Rows of pointing data
* * * * * * * * *
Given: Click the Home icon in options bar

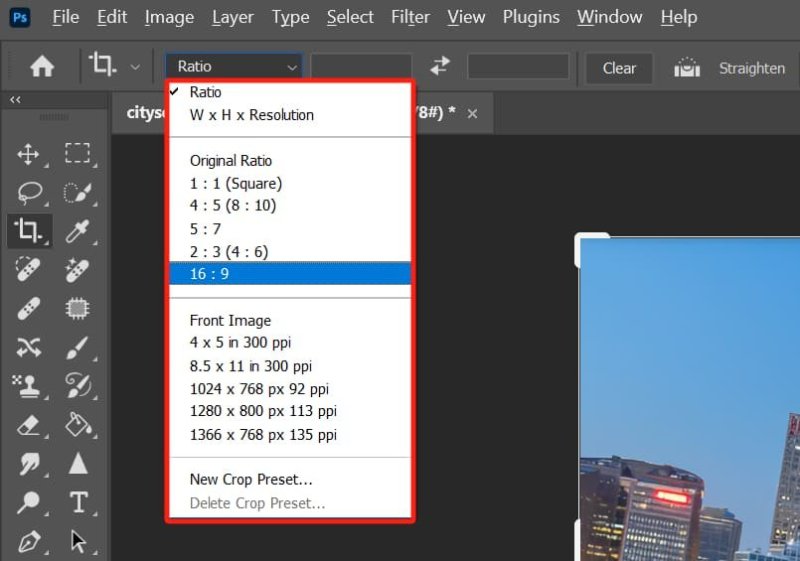Looking at the screenshot, I should click(42, 67).
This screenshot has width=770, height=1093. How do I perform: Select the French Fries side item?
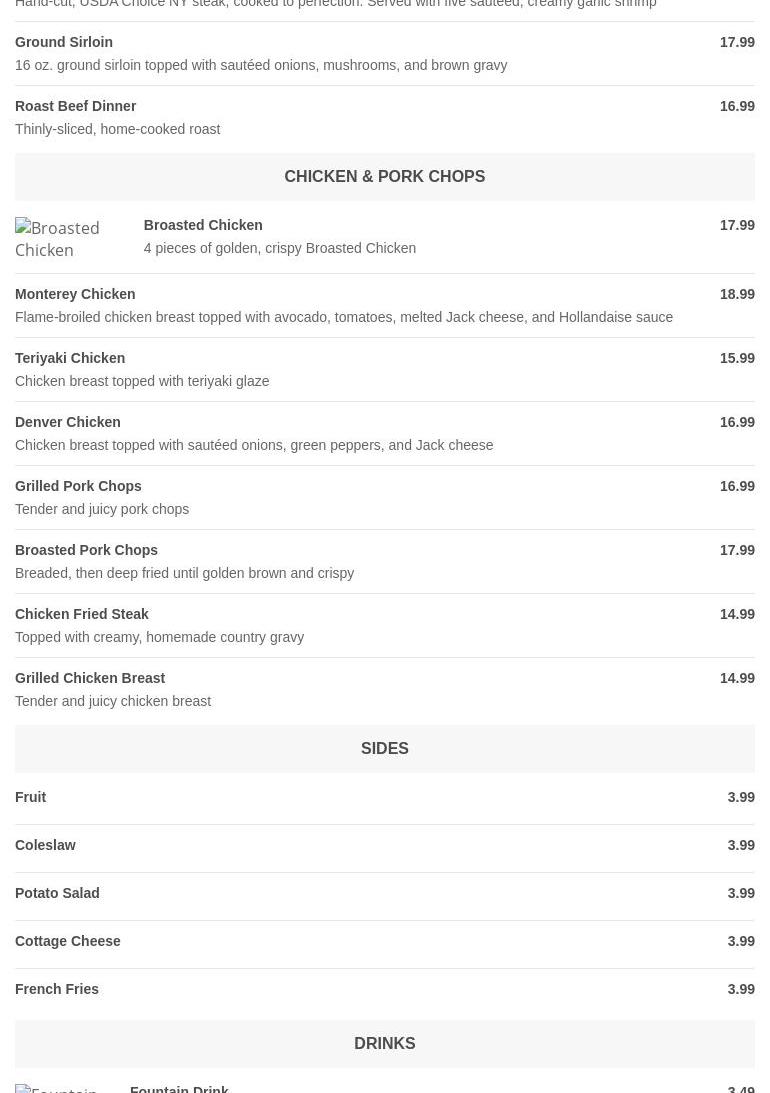(x=57, y=990)
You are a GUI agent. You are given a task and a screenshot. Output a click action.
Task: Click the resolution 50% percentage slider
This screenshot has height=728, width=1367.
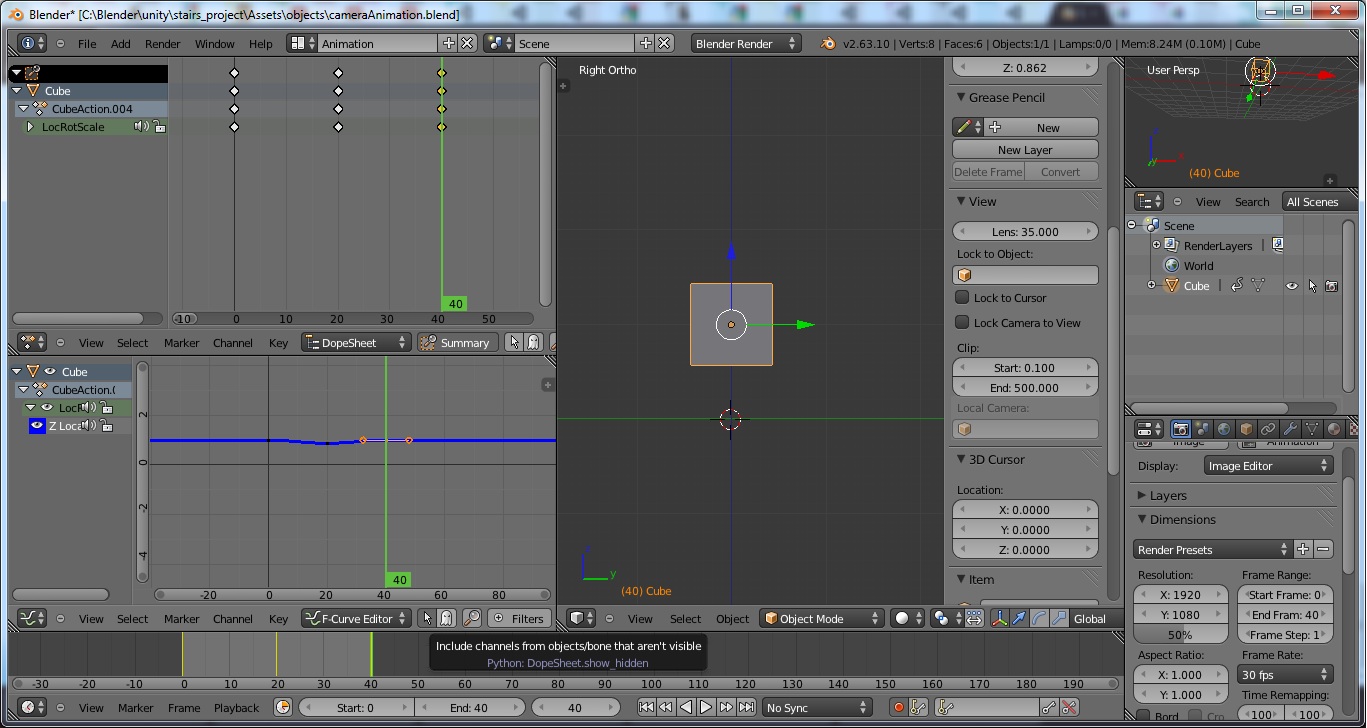click(1180, 634)
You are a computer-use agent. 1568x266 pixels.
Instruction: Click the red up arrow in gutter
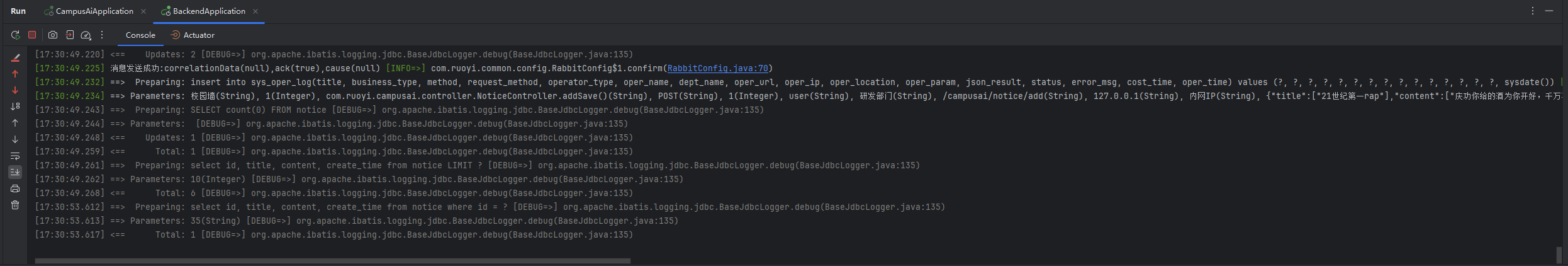(x=15, y=74)
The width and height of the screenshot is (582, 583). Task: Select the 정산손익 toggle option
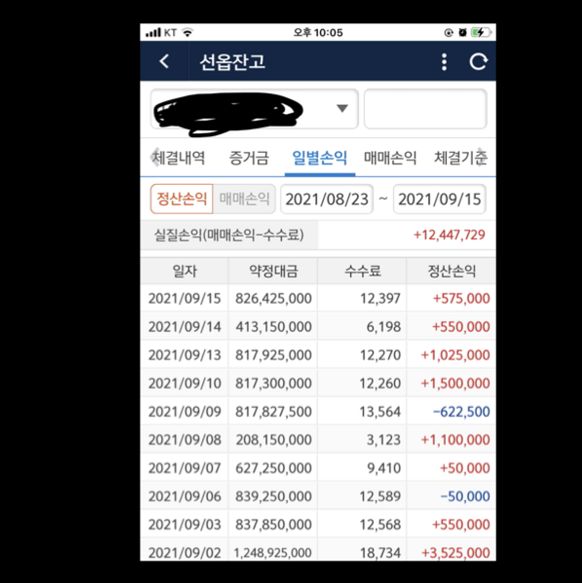[181, 199]
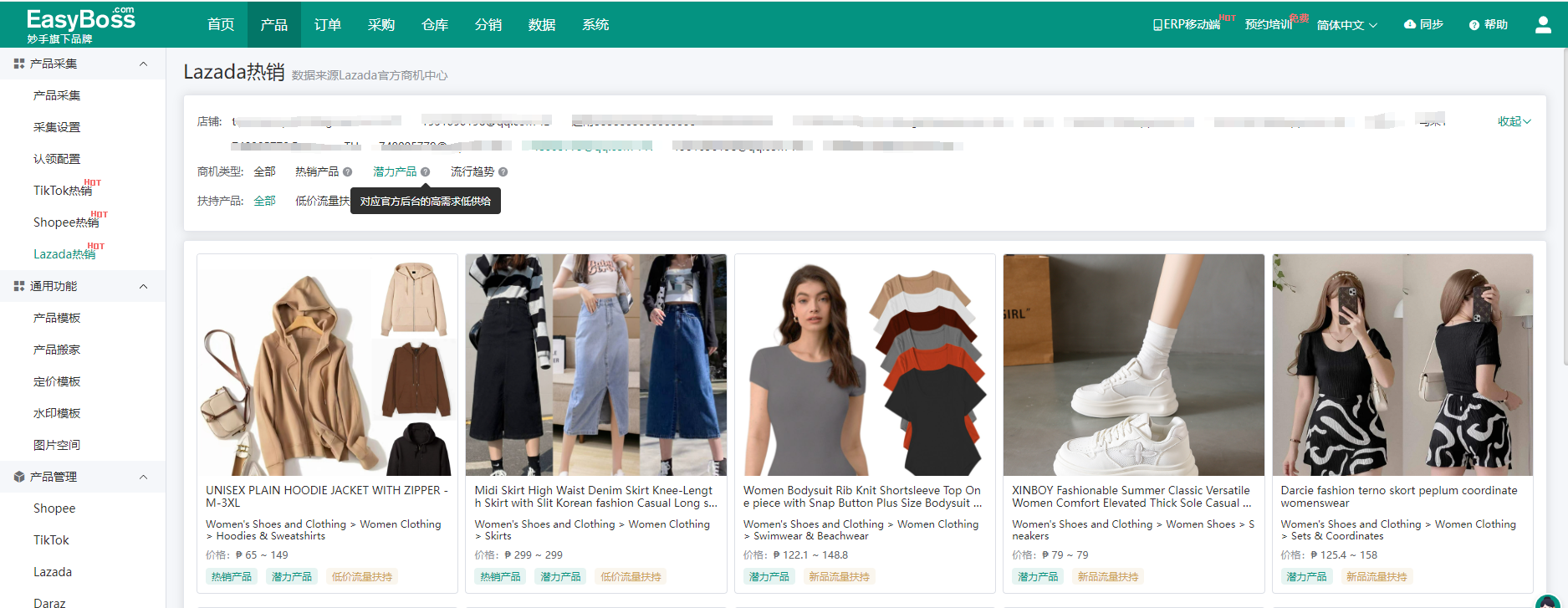Go to the 仓库 menu tab
Viewport: 1568px width, 608px height.
[435, 25]
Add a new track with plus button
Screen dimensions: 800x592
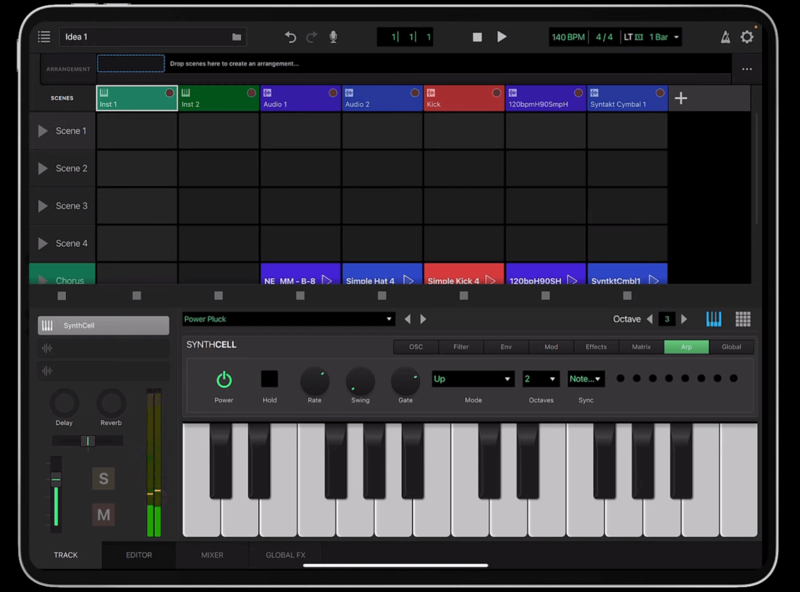point(681,98)
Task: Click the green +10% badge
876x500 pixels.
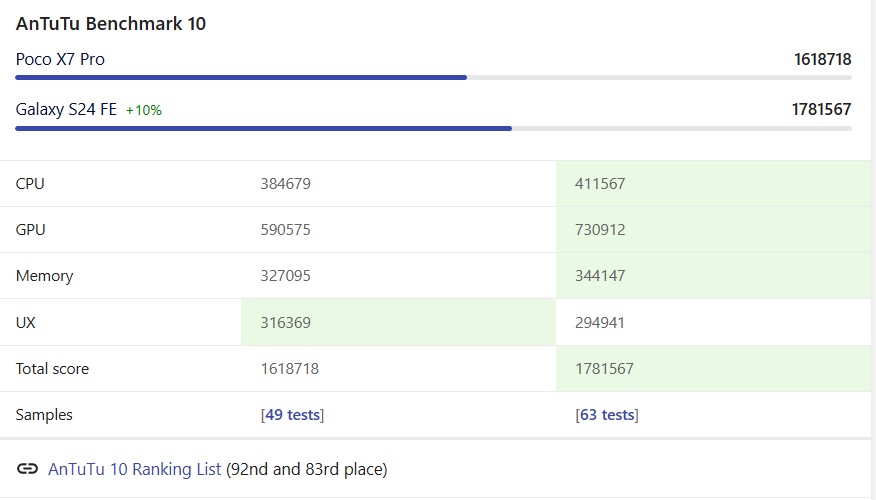Action: 144,110
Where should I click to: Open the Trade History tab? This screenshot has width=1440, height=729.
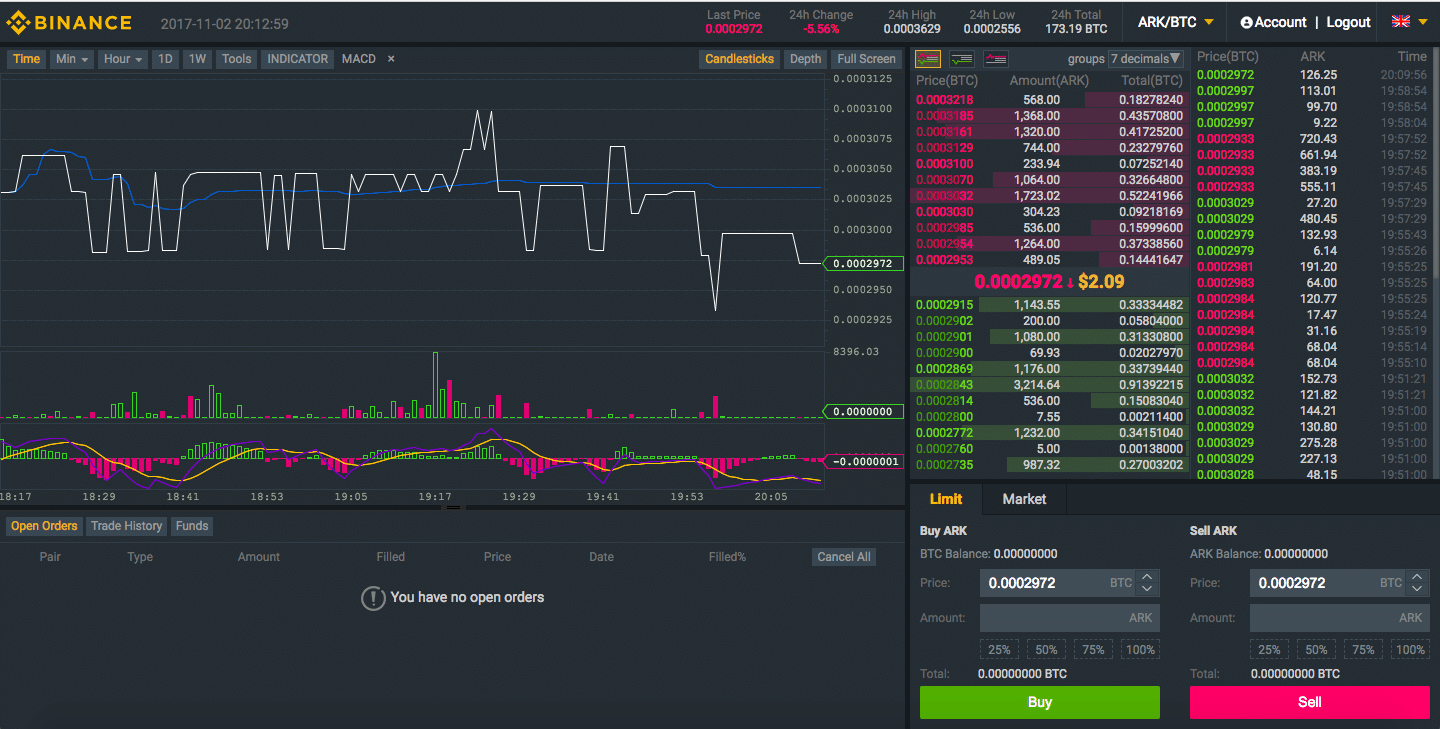126,525
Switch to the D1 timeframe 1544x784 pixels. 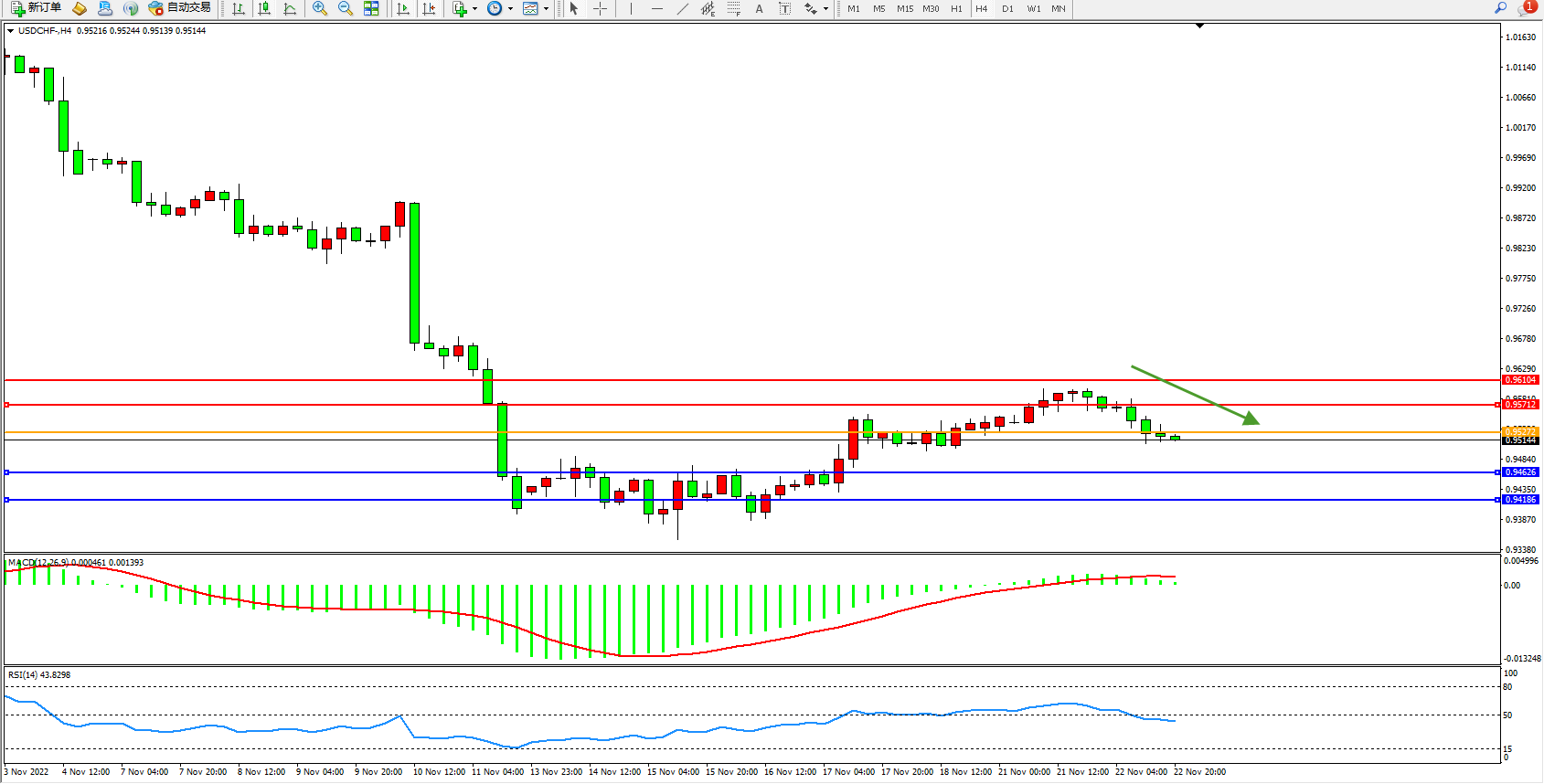pos(1007,8)
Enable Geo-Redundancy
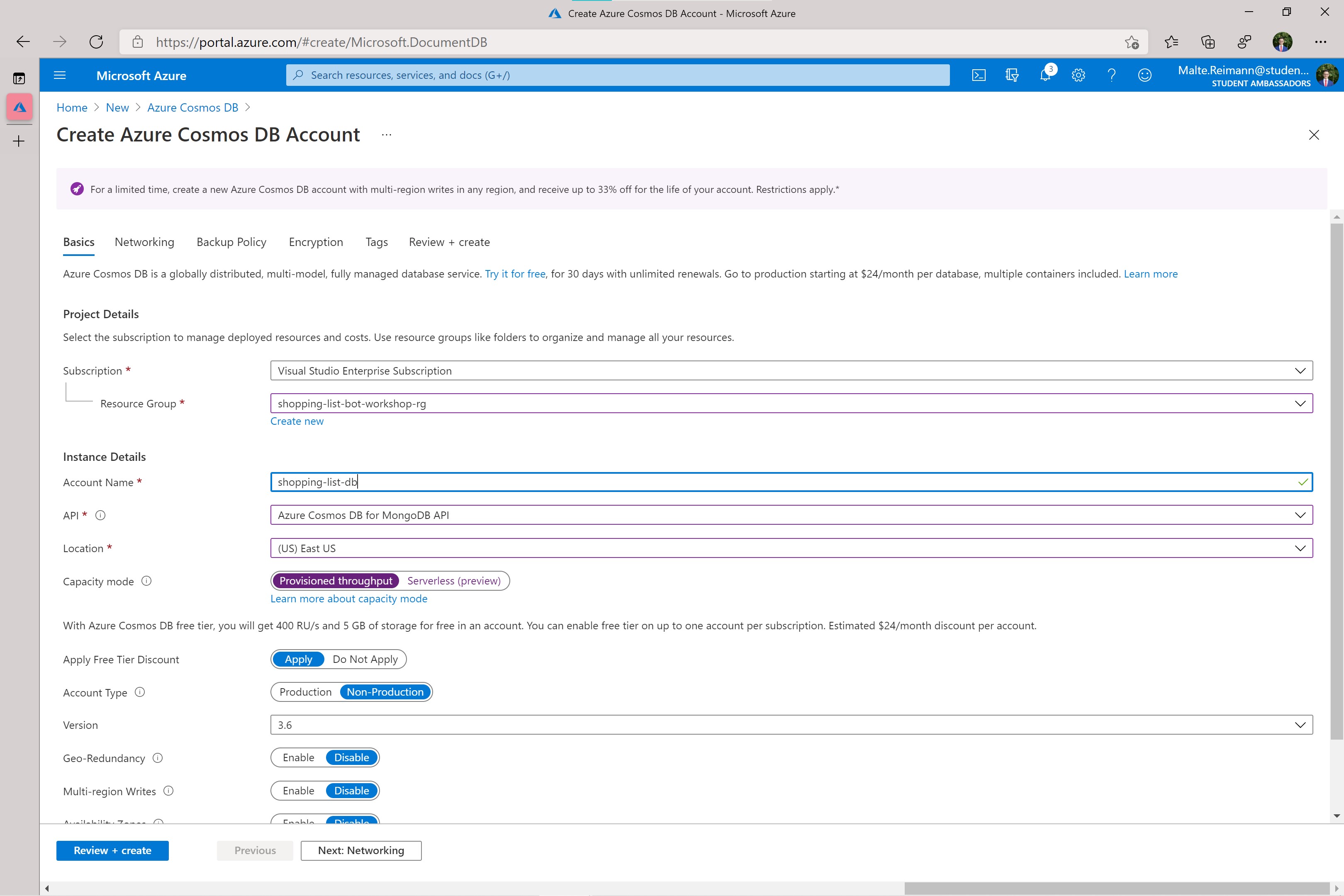The width and height of the screenshot is (1344, 896). [298, 758]
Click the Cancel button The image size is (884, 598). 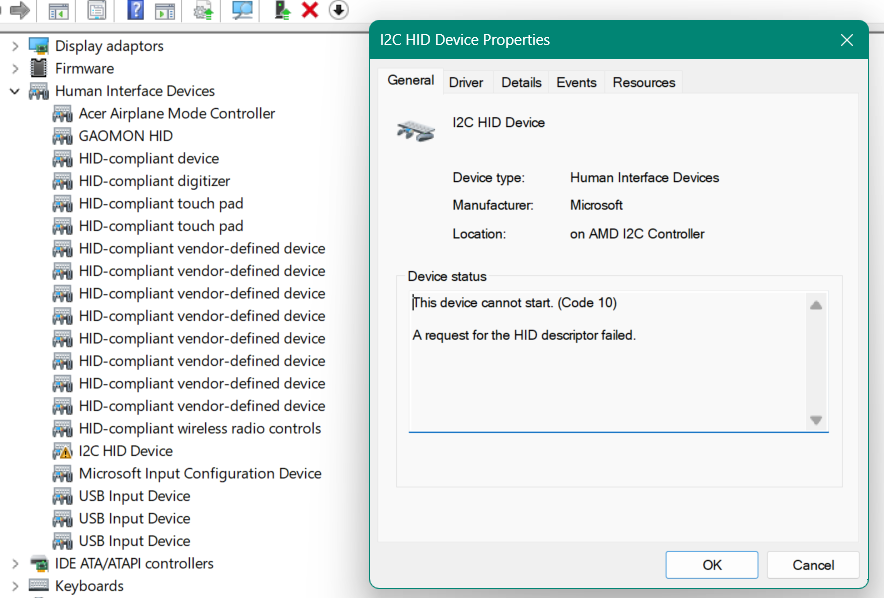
* * * * * * * * *
Identify every line of the material above that contains the word "Select", and copy each one. Case counts.

This screenshot has width=770, height=1093. How do I perform: Select the French Fries side item?
The width and height of the screenshot is (582, 583). Task: Select the 정산손익 toggle option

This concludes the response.